With `sklearn` library is tremendously simple, we just need training data (`train_x` and the related labels `train_y`) and pass them to the classifier.

**Tools**:
-   `model.fit()`: fit the provided model with training data.

In [None]:
clf.fit(train_x, train_y)

### Validation

It's time to validate the trained model, in order to find proper hyperparameters.

**Tools:**
*   `score()`: evaluates the quality of a model’s predictions.



In [None]:
print('Validation accuracy: {:.3f}'.format(clf.score(val_x, val_y)))

### Test
Now we are reading to use our classifier! The trained classifier outputs the labels (as defined above) for the classification task.

Tools:
  - `model.predict()`: predict the class of the given data.

In [None]:
pred_y = clf.predict(test_x)
print('Predicted {} samples: {}'.format(len(pred_y), pred_y))
print('GT {} samples: {}'.format(len(test_y), test_y))

It's time to understand the how good is the trained classifier.

**Tools**:
   * `accuracy_score()`: accuracy classification score. The set of labels predicted for a sample must exactly match the corresponding set of labels of GT.

In [None]:
print('Final Accuracy: {:.3f}'.format(accuracy_score(test_y, pred_y)))

Presumably, you have obtained a lower performance w.r.t. the previous exercitation (based on PR), but rememeber that:
- Now the model has **automatically learned** how to solve the classification problem;
- The classification problem is quite simple, since we know how to classify geometric shapes. Then, we have a good level of a-priori knowledge.

### Exercise/Homework

1) Try to obtain the highest accuracy in classification!
You can use:
- Different **classifiers**:
  *   Tree classifiers, Random Forest, AdaBoostClassifier, ...
  *   You can also install other packages (for instance, `xgboost`)

You can find a list of several classifiers available in scikit-learn  library  here: https://scikit-learn.org/stable/auto_examples/classification/plot_classifier_comparison.html).
Remember to import the classifiers from sklearn package!

- Different **data** in input (you can provide not only the raw coordinates of the shapes, but also other values like diagonals and so on).
- Different **normalization** of data.
- Different **data splits** (you can vary the amount of samples in train, val and test sets).

**Data Normalization**
The purpose of normalization is to transform data in a way that they have similar distributions. Normalization for instance translates data into the range [0, 1] or [-1, +1] as follows:

> `coordinates = (coordinates - np.mean(coordinates)) / np.std(coordinates)`

or

> `coordinates = (coordinates - np.min(coordinates)) / (np.max(coordinates)-np.min(coordinates))`

In our case, in the Euclid dataset all coordinates are already in the range [0, 224] and then normalization is not strictly needed (actually, in some cases decreases the final accuracy, since normalization compresses data within a certain range, reducing the variance).
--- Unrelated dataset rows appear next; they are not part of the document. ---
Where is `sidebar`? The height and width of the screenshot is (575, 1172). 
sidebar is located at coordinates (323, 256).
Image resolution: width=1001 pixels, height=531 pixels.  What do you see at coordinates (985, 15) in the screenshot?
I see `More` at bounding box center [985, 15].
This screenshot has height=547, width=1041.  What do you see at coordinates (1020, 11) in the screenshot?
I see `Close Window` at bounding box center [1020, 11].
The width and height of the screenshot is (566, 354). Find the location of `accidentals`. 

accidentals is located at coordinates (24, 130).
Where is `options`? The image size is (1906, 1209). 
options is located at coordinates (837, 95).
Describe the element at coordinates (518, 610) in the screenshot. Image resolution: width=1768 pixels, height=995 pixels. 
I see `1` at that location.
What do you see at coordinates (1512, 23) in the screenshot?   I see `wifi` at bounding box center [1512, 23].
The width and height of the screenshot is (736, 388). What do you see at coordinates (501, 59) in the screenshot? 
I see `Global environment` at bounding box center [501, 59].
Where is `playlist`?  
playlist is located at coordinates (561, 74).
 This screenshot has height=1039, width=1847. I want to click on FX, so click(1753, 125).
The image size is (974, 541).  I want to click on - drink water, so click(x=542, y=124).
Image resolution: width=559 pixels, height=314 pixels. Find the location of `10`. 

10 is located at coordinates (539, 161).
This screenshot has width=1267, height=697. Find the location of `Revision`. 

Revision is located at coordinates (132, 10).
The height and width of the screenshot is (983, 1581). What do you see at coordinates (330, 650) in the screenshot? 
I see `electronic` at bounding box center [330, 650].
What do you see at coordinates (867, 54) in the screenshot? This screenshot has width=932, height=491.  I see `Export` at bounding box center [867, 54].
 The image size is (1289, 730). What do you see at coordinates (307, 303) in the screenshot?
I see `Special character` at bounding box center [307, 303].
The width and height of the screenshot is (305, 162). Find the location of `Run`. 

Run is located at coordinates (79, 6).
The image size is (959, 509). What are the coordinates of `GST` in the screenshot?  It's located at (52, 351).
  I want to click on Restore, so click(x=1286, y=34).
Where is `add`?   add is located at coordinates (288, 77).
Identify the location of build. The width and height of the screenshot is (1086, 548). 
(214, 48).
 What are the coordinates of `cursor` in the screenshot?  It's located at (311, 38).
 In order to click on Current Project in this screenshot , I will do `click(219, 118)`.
**NB** In order to obtain comparable results, do not shuffle again the dataset. Only modify the `prepare_data()` function, and/or define a new classifier, and then run a new `fit()` and `score()` procedure.

2) Obtain prediction probabilities.

**Tools:**
*   `predict_proba()`: returns the class probabilities for each data point (model must have the parameter `probability` set to `True`!)

3) Include also **triangles** in the classification problem.